- AIM OF THE TASK
Each record below is to be copied exactly; the pictures are to be omitted.

Collected data entries:
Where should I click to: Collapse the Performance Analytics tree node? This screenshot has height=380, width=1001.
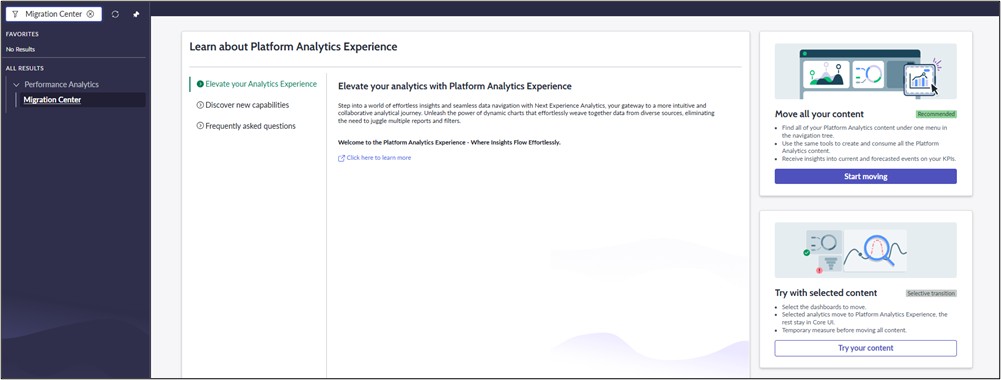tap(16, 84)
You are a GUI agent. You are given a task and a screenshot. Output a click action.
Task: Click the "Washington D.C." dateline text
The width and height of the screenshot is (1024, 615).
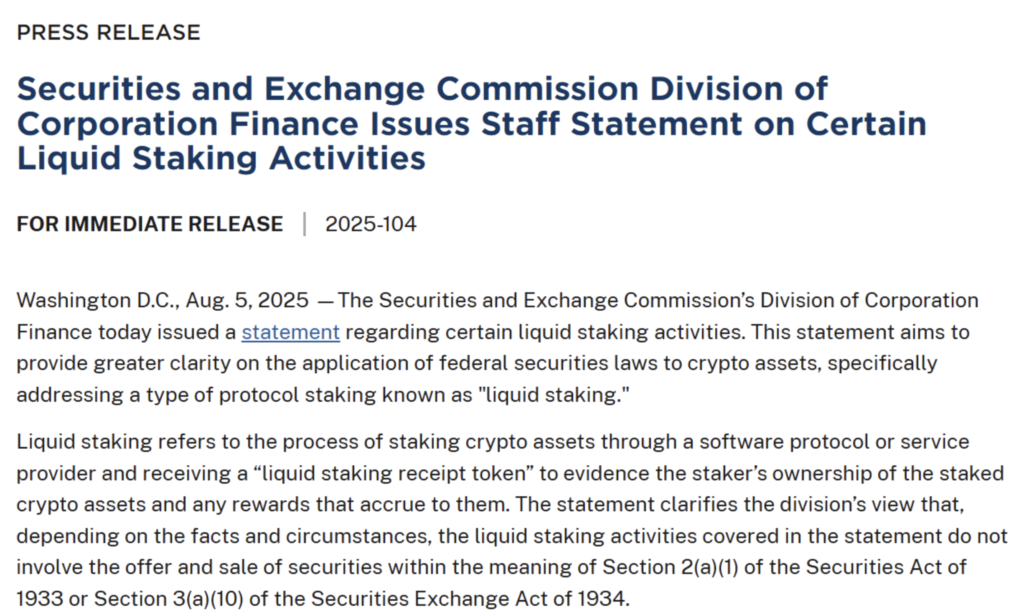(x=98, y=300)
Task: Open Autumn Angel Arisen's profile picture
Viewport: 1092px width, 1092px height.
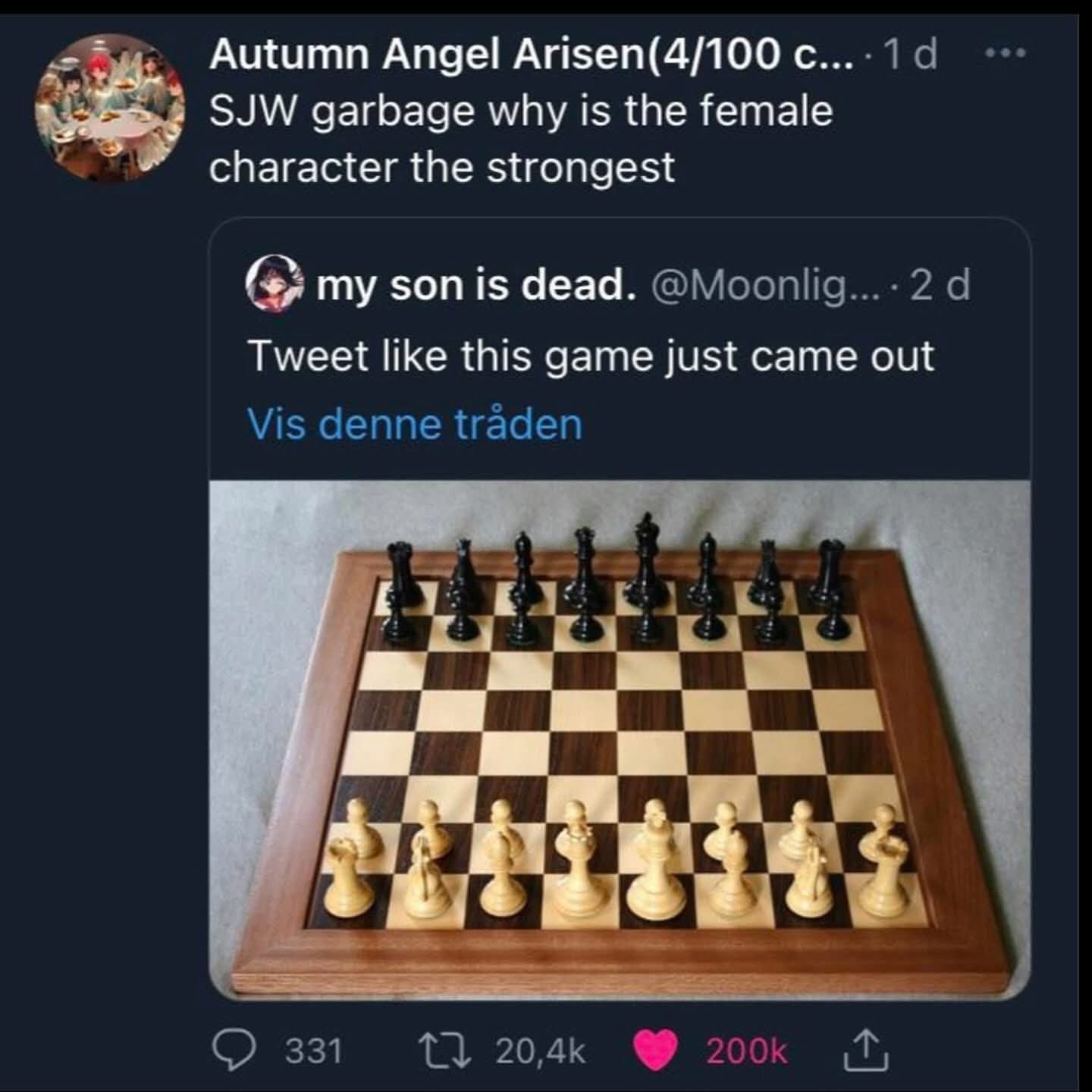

- SOLVED EXERCISE
Where should I click to: Collapse the Performance Analytics tree node? This screenshot has height=380, width=1001.
tap(16, 84)
You are a GUI agent. You are given a task and a screenshot. Output a click action.
Task: Click the "Washington D.C." dateline text
The width and height of the screenshot is (1024, 615).
(x=98, y=300)
Task: Open Autumn Angel Arisen's profile picture
Viewport: 1092px width, 1092px height.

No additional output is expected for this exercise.